In addition to taking a toll on your mental and emotional well-being, divorce also has the potential to wreak havoc on your finances. Illinois residents who go through the dissolution of their marriages must figure out how to pay their bills based on a single income. Additionally, if your credit score was already lower than you would like it to be before the divorce, improving it is difficult, but it’s also possible if you follow these steps.
Review your credit report
Many people assume that they should avoid requesting a copy of the credit report because doing so lowers their score. However, the impact on your credit score is minimal, and they provide the information you need. Request your Equifax, Experian, and TransUnion credit reports from a website that lets you do so for free.

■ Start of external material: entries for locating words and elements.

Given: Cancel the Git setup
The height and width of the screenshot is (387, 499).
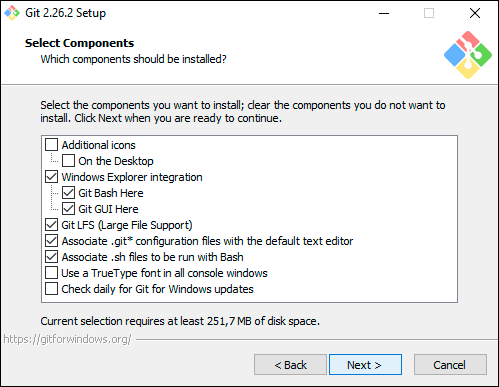Looking at the screenshot, I should tap(450, 365).
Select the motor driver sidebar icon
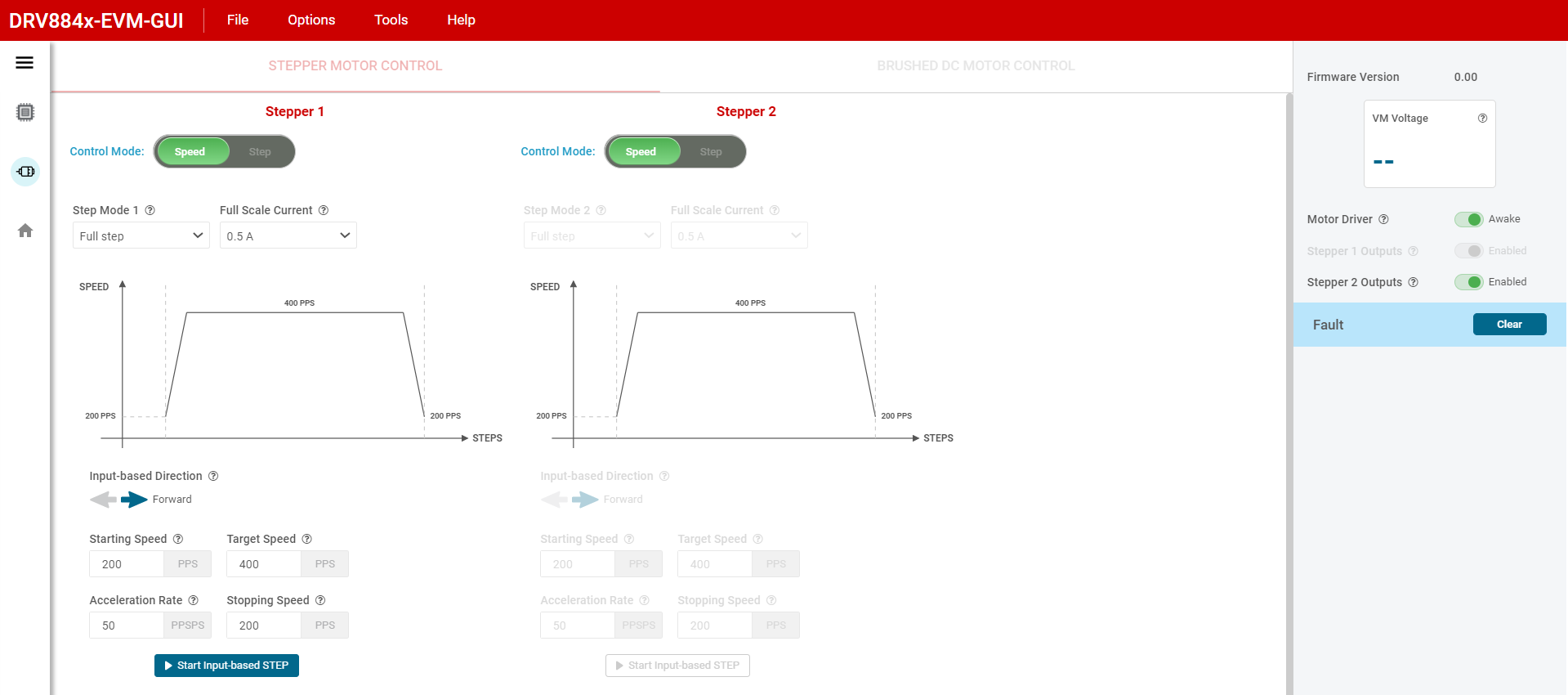Screen dimensions: 1568x695 tap(25, 172)
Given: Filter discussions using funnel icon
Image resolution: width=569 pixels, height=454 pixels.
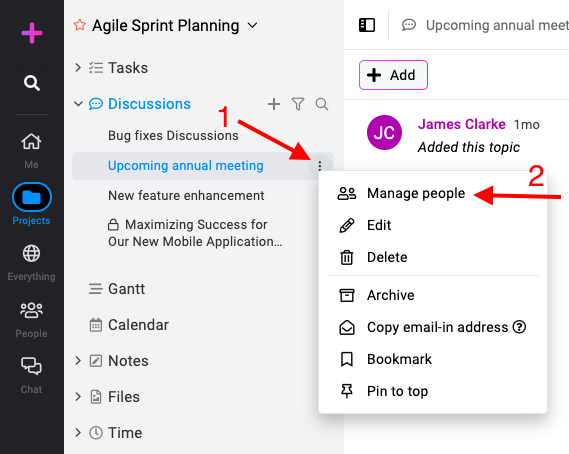Looking at the screenshot, I should tap(298, 104).
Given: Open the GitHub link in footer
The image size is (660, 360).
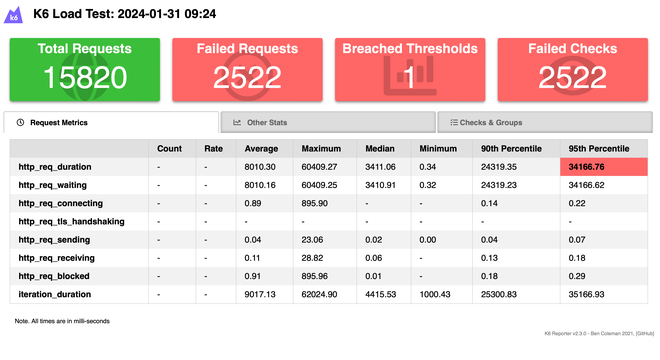Looking at the screenshot, I should [644, 333].
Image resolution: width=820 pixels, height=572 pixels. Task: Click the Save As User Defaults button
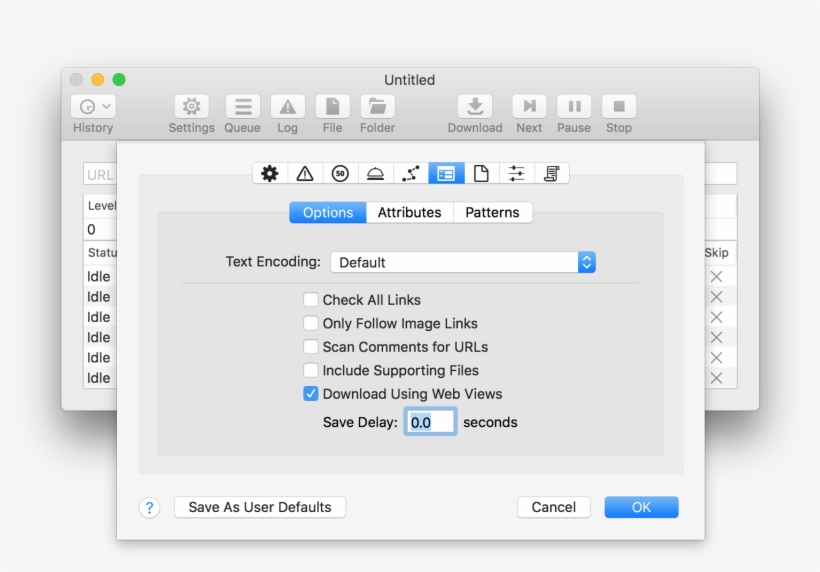(x=260, y=507)
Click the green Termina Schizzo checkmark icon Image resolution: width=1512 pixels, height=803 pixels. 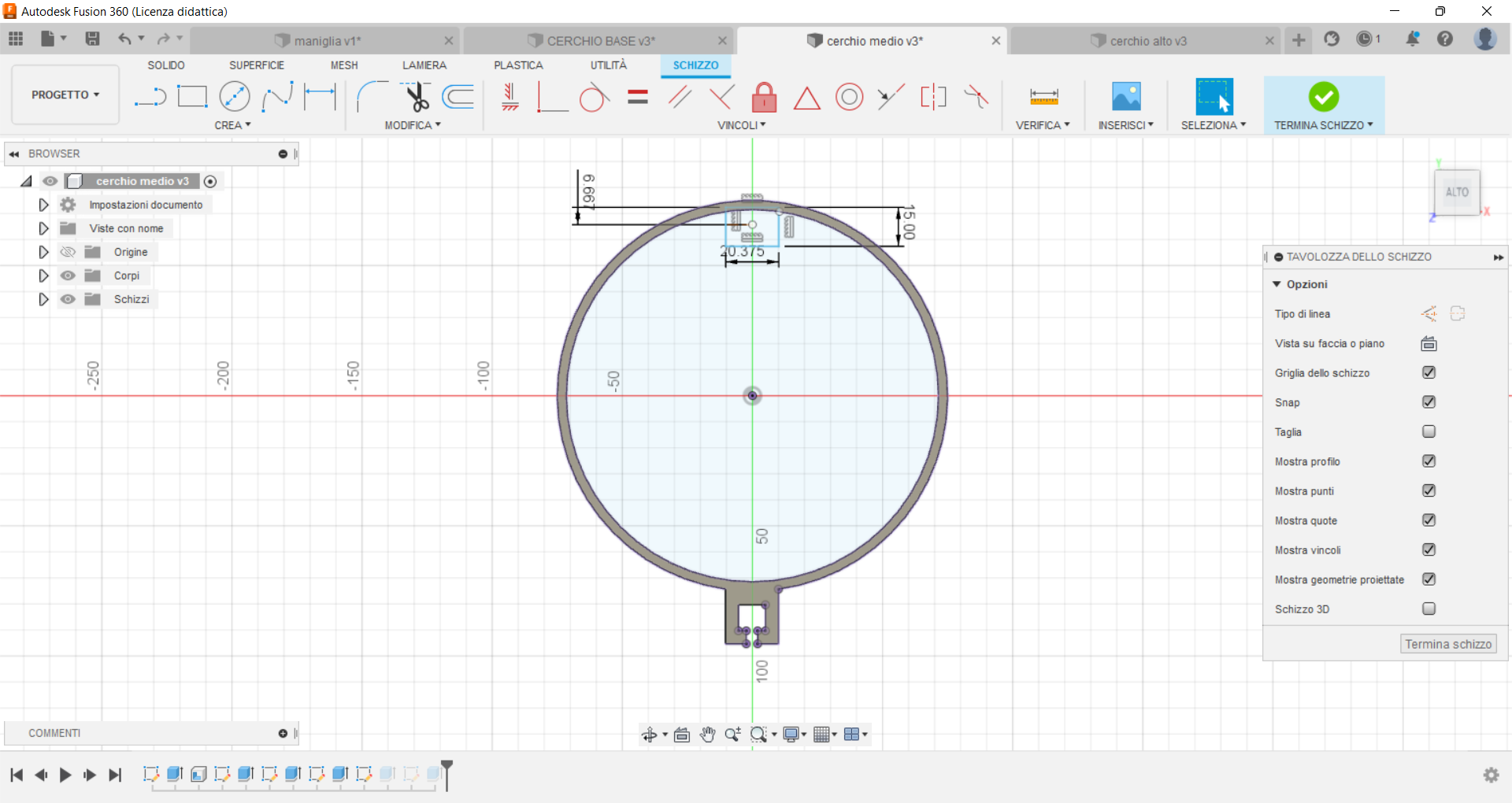[x=1323, y=96]
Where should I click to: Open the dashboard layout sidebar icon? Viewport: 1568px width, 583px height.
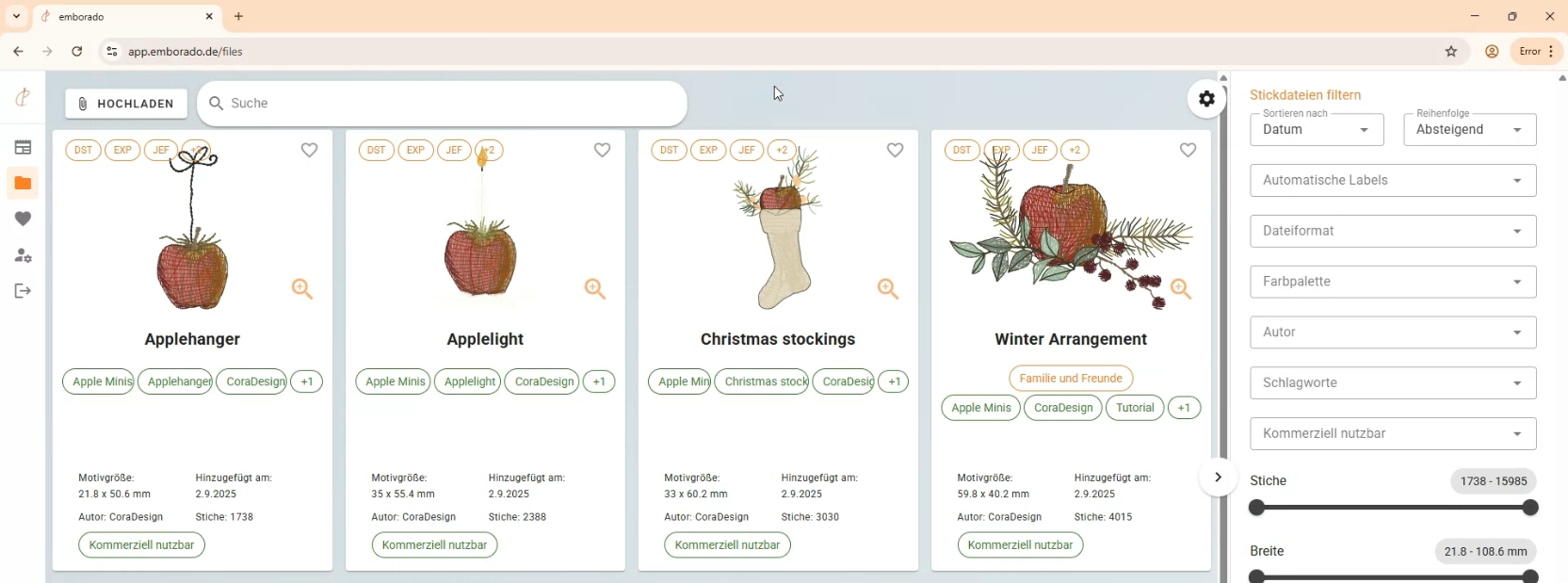(23, 147)
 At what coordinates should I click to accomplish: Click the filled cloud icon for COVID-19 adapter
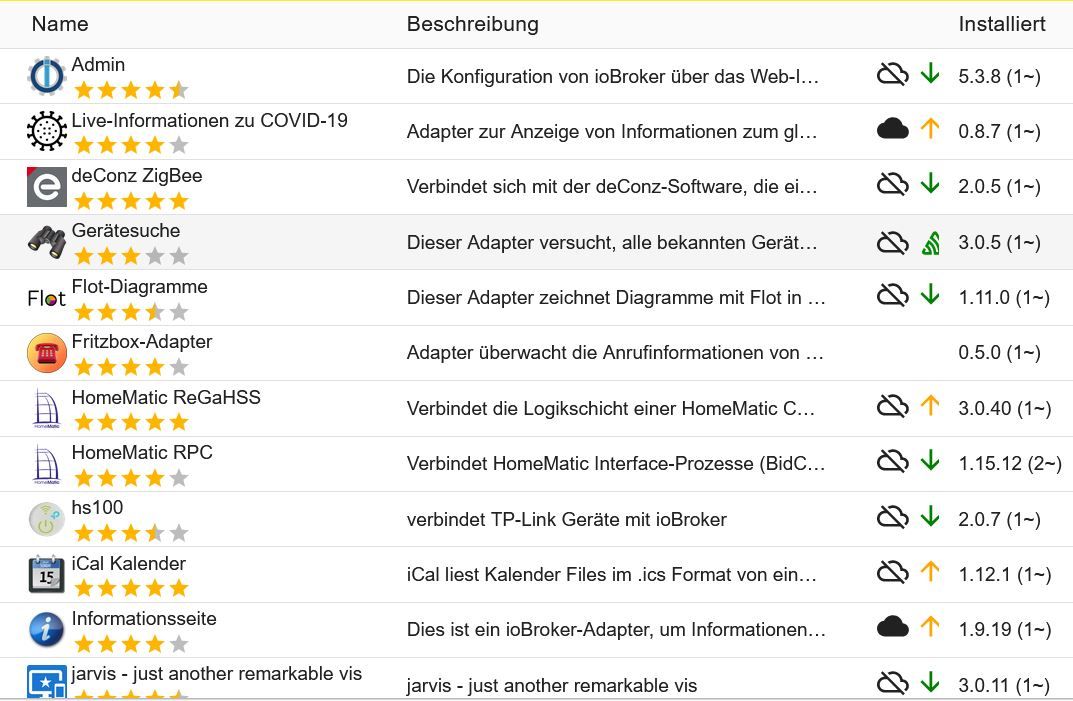tap(892, 129)
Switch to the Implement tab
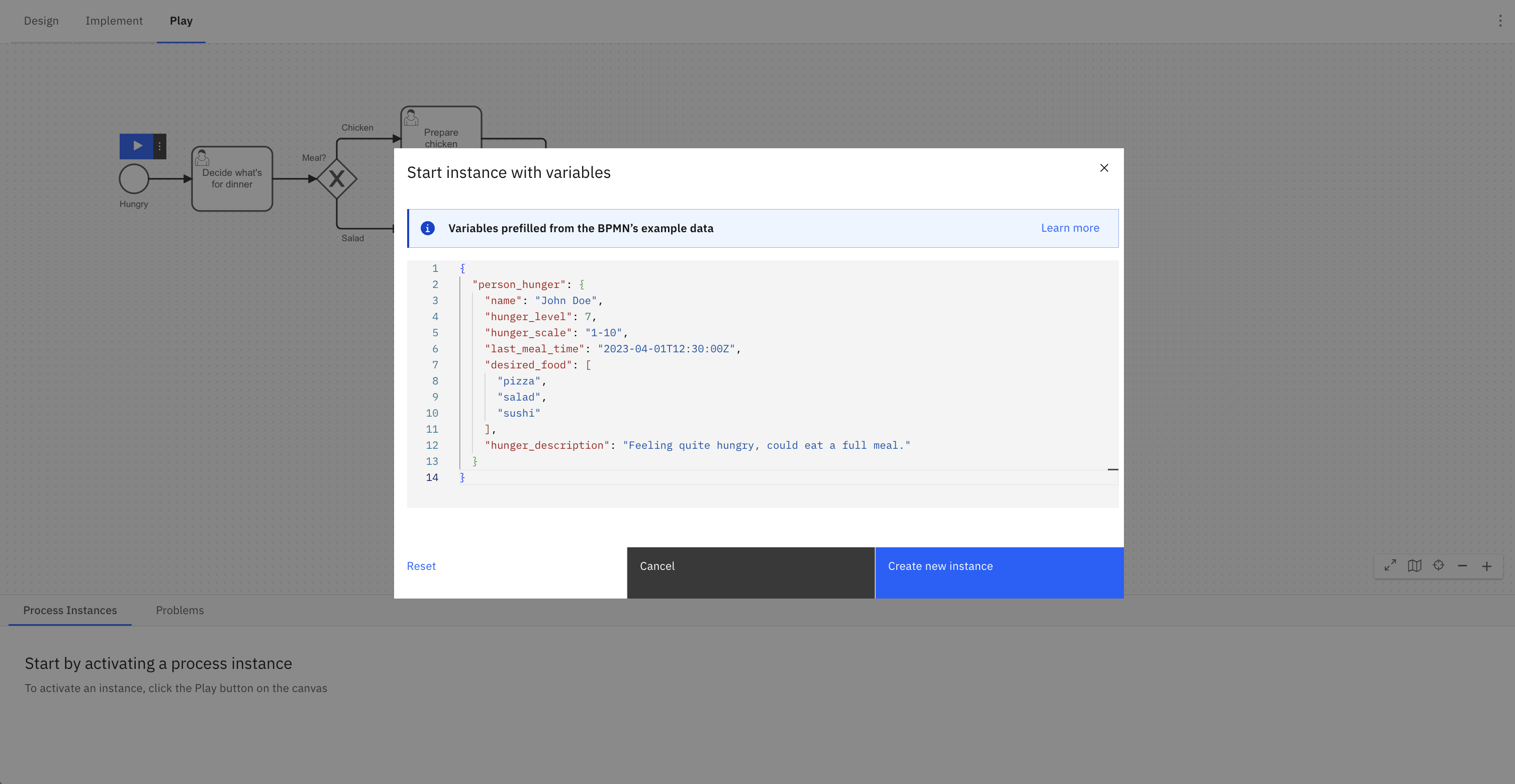 114,21
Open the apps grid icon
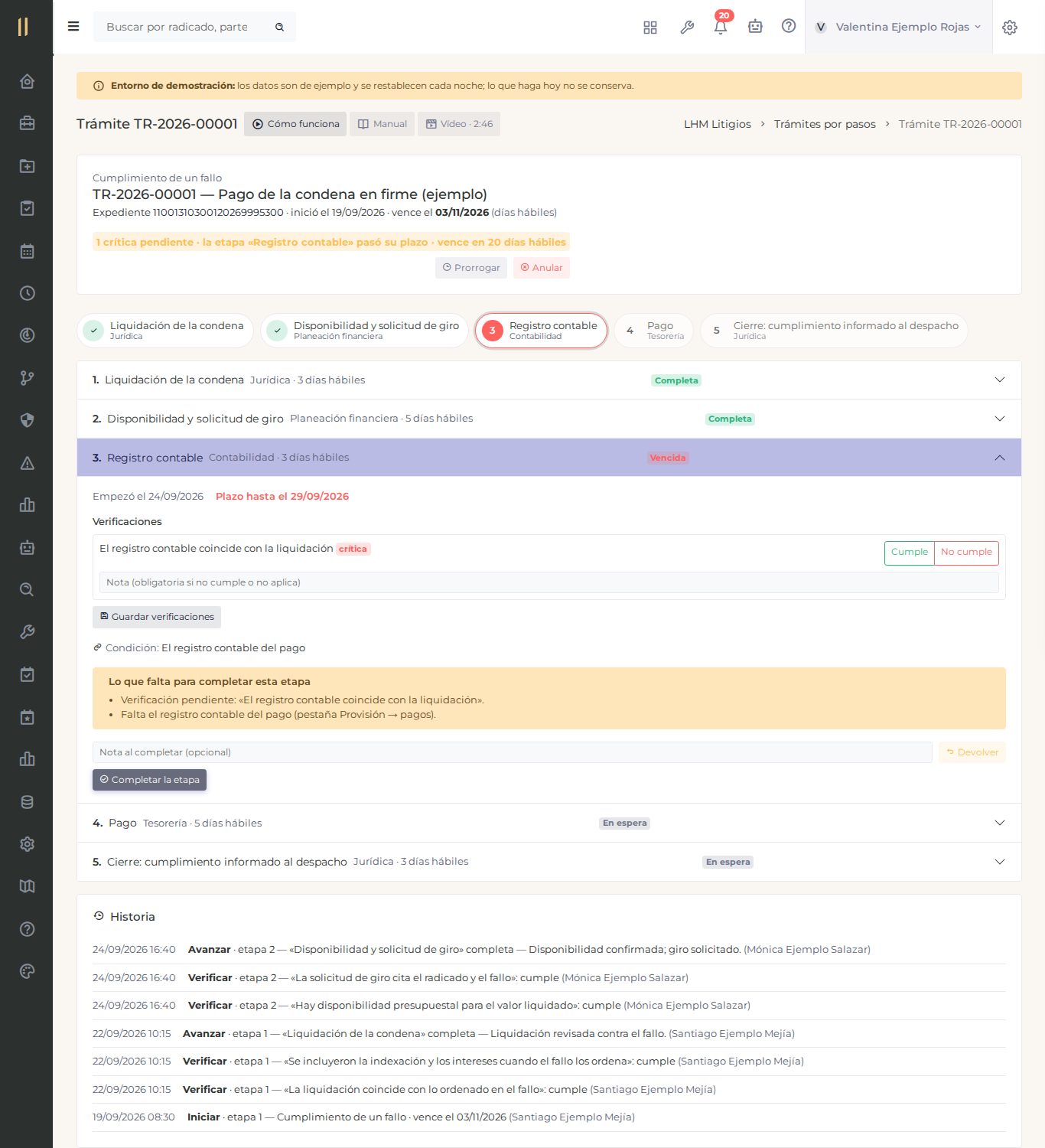The image size is (1045, 1148). (x=650, y=27)
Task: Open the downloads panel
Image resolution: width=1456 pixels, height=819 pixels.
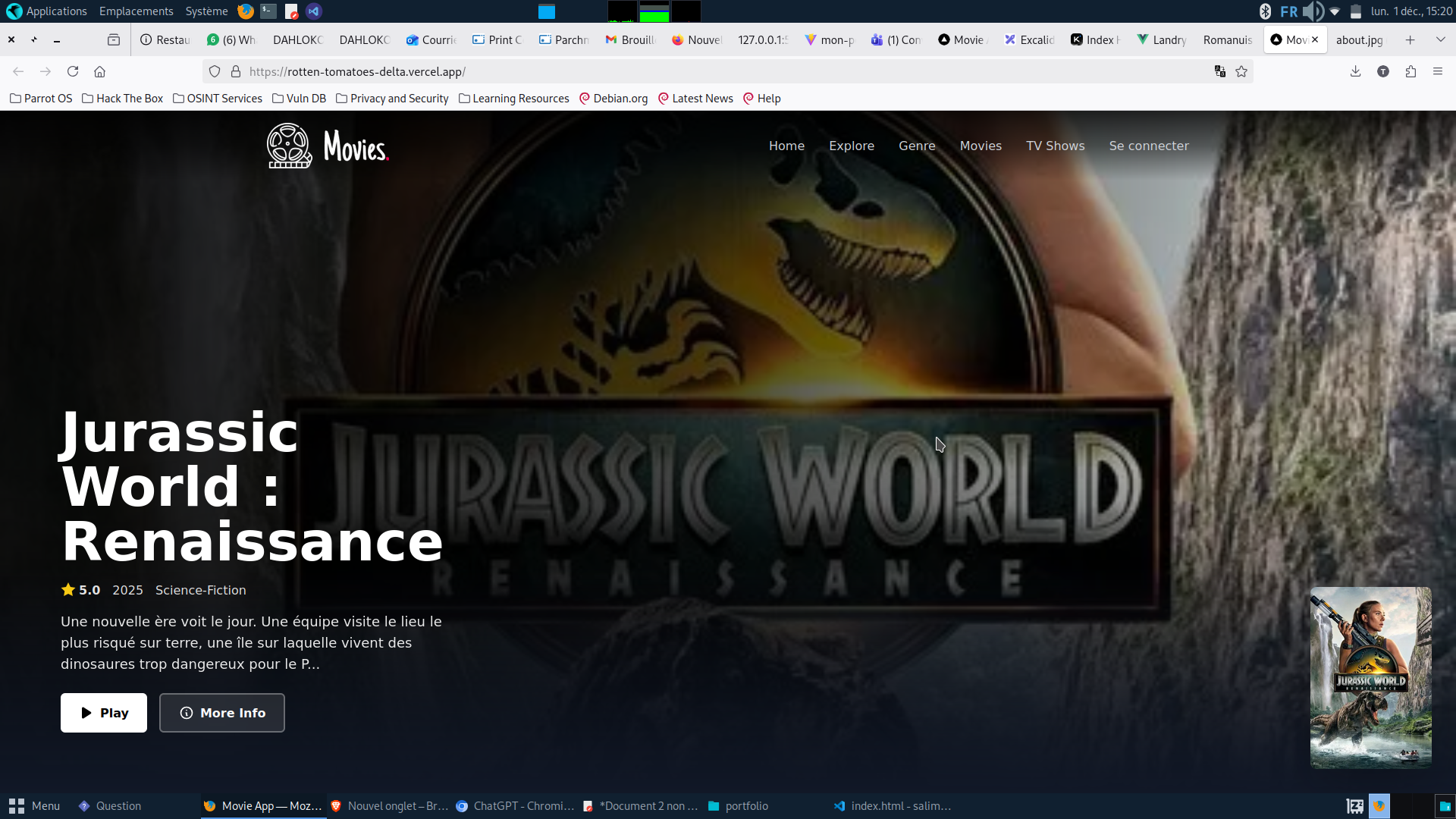Action: pyautogui.click(x=1355, y=71)
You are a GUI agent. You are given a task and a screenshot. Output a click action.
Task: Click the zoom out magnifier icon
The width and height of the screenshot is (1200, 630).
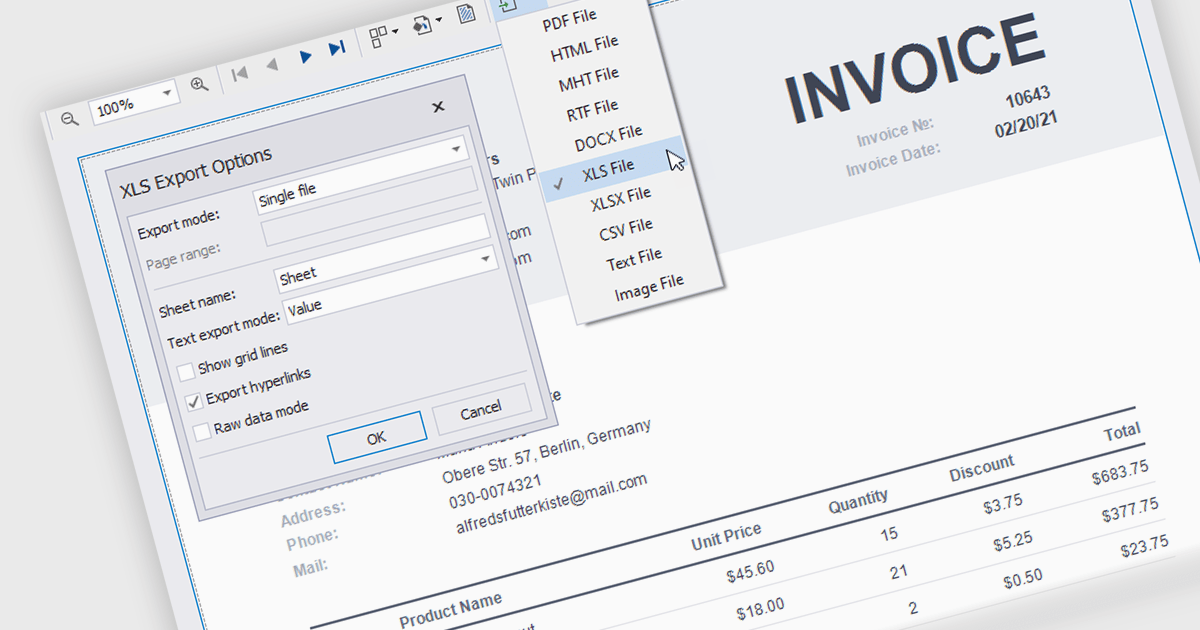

Once you have your credit reports, check them thoroughly for any errors. One of the quickest methods of boosting your credit score involves getting errors off your report.
Dealing with joint debt
Divorce courts in Illinois do not split debt on a 50/50 basis during a divorce. Instead, they look at each partner’s financial capabilities before deciding which partner pays what. Ideally, you can work with your ex to pay off any joint debt, also called community debt, first, which will allow both of you to embrace a fresh financial start.
Pay everything on time
FICO credit score, the most commonly used type of credit score, ranks payment history as the most critical factor for your score. Ensure that every payment bearing your name gets paid on time each month. Late payments stay on your account for seven years, so paying on time is crucial.
The financial impact of divorce can be intimidating, but you can get through it. Making sound financial decisions in the future ensures that you’re financially stable as you enter the next chapter of your life.